From Figure 2, one can see a clear positive correlation between student numbers and ICSEA scores, let’s zoom in around the average value (1000) to see this more clearly…

#set display to 900 < y < 1100
p <- p + coord_cartesian(ylim =c(900,1100))
#display plot
p

The coord_cartesian function is used to zoom the plot to without changing any other settings. The result is shown in Figure 3.

Figure 3: Zoomed view of Figure 2 for 900 < ICSEA <1100

To  make things clearer, let’s add a reference line at the average:

#add horizontal reference line at the avg ICSEA score
p <- p + geom_hline(yintercept=1000)
#display plot
p

The result, shown in Figure 4, indicates quite clearly that larger schools tend to have higher ICSEA scores. That said, there is a twist in the tale which we’ll come to a bit later.

Figure 4: Zoomed view with reference line at average value of ICSEA

As a side note, you would use geom_vline to zoom in on a specific range of x values and geom_abline to add a reference line with a specified slope and intercept. See this article on ggplot reference lines for more.

OK, now that we have seen how ICSEA scores vary with student numbers let’s switch tack and incorporate another variable in the mix.  An obvious one is remoteness. Let’s do a scatterplot as in Figure 1, but now colouring each point according to its remoteness value. This is done using the colour aesthetic as shown below:

#Map aecg_remoteness to colour aesthetic
p <- ggplot(data=nsw_schools, aes(x=student_number,y=ICSEA_Value,  colour=ASGS_remoteness)) +
geom_point()
#display plot
p

The resulting plot is shown in Figure 5.

Figure 5: ICSEA score as a function of student number and remoteness category

Aha, a couple of things become apparent. First up, large schools tend to be in metro areas, which makes good sense. Secondly, it appears that metro area schools have a distinct socio-educational advantage over regional and remote area schools. Let’s add trendlines by remoteness category as well to confirm that this is indeed so:

#add reference line at avg + trendlines for each remoteness category
p <- p + geom_hline(yintercept=1000) + geom_smooth(method=”lm”)
#display plot
p

The plot, which is shown in Figure 6, indicates clearly that  ICSEA scores decrease on the average as we move away from metro areas.
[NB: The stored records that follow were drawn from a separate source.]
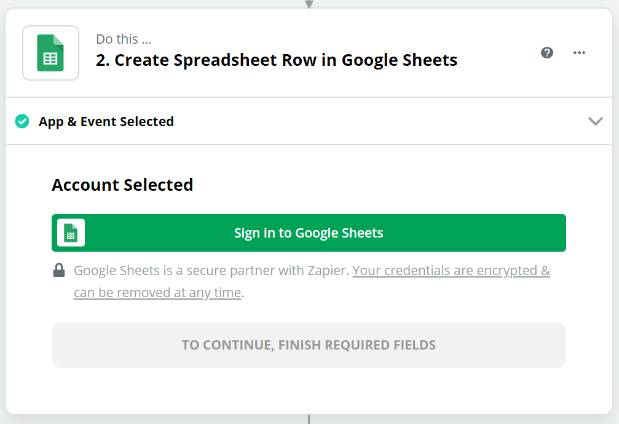The image size is (619, 424).
Task: Follow the can be removed at any time link
Action: 157,293
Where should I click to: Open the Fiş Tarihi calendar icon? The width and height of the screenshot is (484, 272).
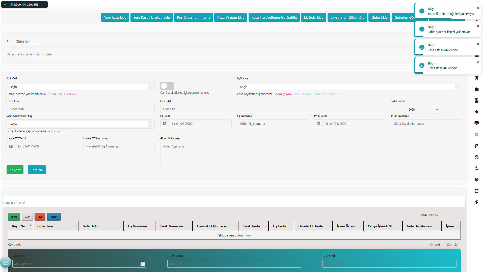pos(165,124)
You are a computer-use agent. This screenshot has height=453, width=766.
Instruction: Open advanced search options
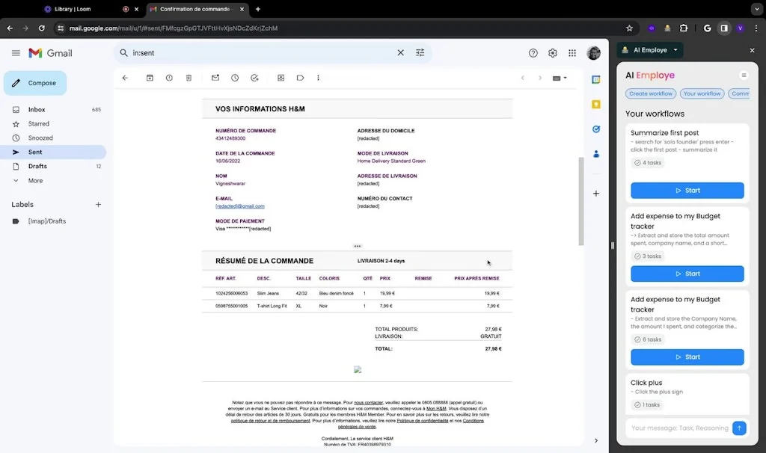coord(420,53)
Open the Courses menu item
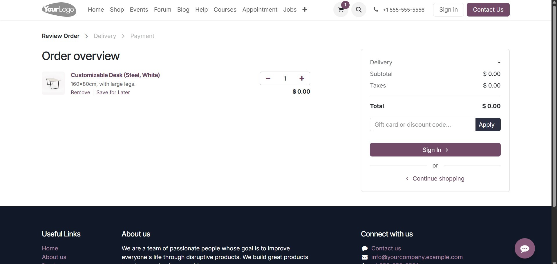Image resolution: width=557 pixels, height=264 pixels. (x=225, y=10)
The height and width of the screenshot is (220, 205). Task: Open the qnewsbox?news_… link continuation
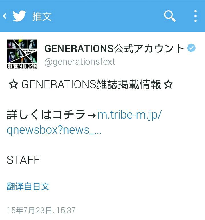click(x=54, y=130)
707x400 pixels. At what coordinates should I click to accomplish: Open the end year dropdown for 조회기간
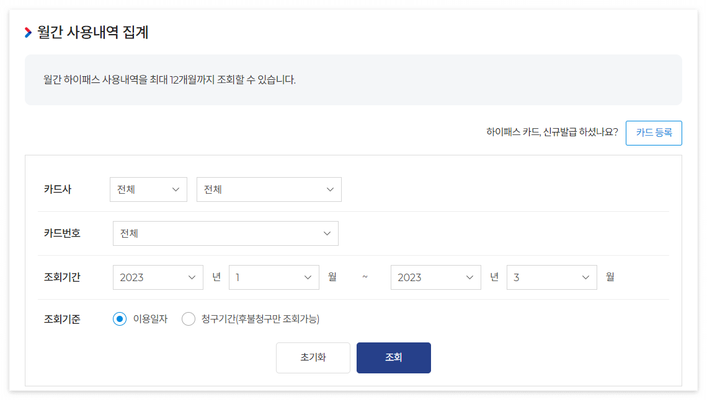[x=436, y=277]
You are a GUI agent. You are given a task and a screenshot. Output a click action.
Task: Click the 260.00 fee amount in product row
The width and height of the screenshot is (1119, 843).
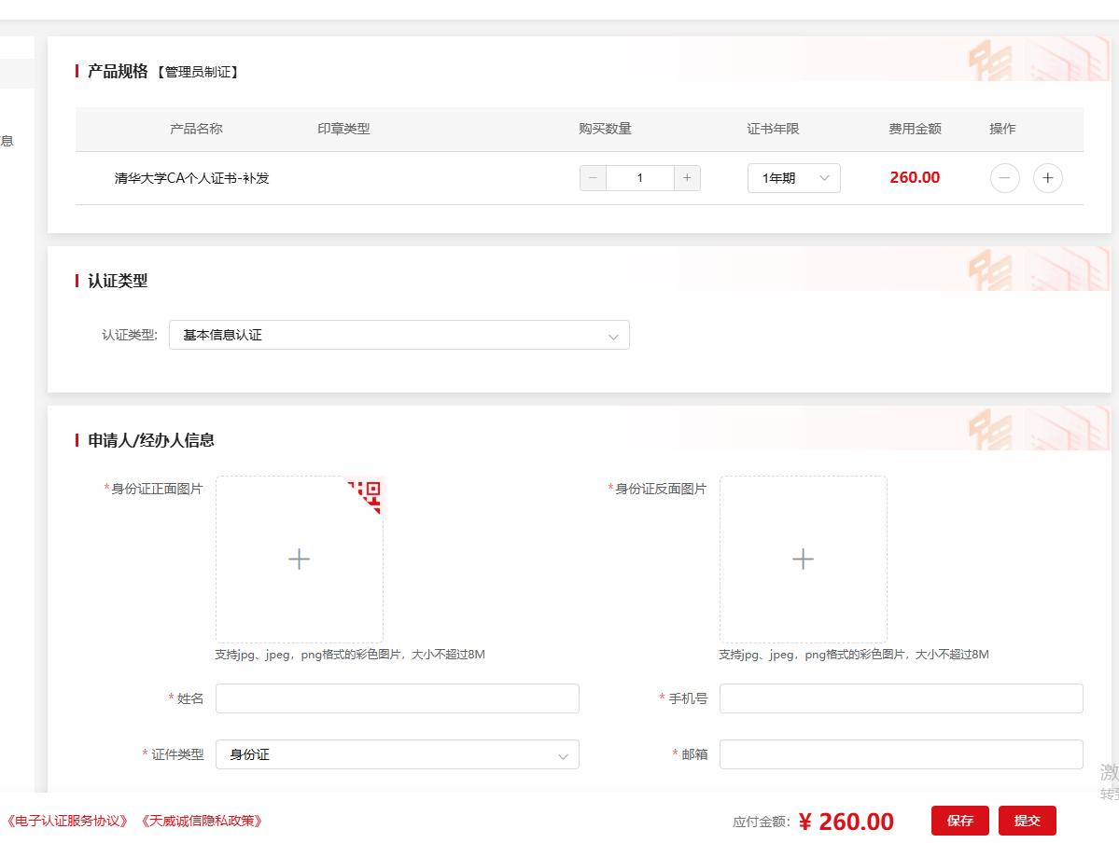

Figure 6: ICSEA scores vs student numbers and remoteness, with trendlines for each remoteness category

Moreover, larger schools metropolitan areas tend to have higher than average scores (above 1000),  regional areas tend to have lower than average scores overall, with remote areas being markedly more disadvantaged than both metro and regional areas.  This is no surprise, but the visualisations show just how stark the  differences are.

It is also interesting that, in contrast to metro and (to some extent) regional areas, there negative correlation between student numbers and scores for remote schools. One can also use  local regression to get a better picture of how ICSEA varies with student numbers and remoteness. To do this, we simply use the loess method instead of lm:

#redo plot using loess smoothing instead of lm
p <- ggplot(data=nsw_schools, aes(x=student_number,y=ICSEA_Value, colour=ASGS_remoteness)) +
geom_point() + geom_hline(yintercept=1000) + geom_smooth(method=”loess”)
#display plot
p

The result, shown in Figure 7,  has  a number  of interesting features that would have been worth pursuing further were we analysing this dataset in a real life project.  For example, why do small schools tend to have lower than benchmark scores?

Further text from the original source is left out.